Required action: Whenever "computer" appears in a line, please copy that line from the data.

Stored items:

++++++

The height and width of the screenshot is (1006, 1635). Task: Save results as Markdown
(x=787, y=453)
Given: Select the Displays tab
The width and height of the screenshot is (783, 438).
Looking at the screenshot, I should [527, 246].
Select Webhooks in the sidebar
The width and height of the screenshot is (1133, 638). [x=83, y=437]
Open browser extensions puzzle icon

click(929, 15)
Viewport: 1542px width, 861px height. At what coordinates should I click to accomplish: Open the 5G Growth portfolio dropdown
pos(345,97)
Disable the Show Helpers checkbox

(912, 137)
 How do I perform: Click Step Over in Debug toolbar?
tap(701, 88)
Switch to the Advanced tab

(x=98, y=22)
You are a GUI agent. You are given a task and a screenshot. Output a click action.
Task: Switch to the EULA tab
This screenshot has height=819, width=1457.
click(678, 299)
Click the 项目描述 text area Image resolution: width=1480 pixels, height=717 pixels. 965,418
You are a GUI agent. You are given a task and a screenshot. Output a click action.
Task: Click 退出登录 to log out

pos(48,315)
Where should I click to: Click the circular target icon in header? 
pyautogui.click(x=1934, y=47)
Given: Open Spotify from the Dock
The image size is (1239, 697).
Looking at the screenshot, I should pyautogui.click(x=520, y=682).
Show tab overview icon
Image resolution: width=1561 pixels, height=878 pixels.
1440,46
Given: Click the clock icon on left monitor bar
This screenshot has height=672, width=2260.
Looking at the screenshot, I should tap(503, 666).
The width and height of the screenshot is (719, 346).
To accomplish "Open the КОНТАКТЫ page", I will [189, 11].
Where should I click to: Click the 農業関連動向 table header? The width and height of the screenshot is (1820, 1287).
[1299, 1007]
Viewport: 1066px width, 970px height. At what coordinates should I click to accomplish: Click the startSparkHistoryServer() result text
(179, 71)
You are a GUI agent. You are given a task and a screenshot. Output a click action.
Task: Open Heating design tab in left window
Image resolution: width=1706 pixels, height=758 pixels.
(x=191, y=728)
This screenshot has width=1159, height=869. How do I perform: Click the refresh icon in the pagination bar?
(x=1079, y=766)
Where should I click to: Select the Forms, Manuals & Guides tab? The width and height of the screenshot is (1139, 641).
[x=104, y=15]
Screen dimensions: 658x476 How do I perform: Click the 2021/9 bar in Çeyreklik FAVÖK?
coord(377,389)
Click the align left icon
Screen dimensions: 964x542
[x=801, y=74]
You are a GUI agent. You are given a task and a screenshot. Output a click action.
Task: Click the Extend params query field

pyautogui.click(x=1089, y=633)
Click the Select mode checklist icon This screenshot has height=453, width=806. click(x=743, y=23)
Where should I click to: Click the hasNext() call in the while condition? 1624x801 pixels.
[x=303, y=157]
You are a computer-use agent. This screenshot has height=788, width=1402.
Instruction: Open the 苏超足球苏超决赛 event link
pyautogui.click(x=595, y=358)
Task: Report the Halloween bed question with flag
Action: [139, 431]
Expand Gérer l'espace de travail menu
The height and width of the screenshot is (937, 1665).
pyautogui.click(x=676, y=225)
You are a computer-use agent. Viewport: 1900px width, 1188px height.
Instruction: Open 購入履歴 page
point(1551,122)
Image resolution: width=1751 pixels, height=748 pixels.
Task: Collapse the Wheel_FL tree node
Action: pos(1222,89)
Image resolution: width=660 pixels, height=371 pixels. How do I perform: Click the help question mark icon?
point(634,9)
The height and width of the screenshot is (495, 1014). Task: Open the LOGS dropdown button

++++++

Reply:
You are a computer-use agent. This screenshot has height=788, width=1402.
You are a computer-use agent. Viewport: 1900px width, 1188px height.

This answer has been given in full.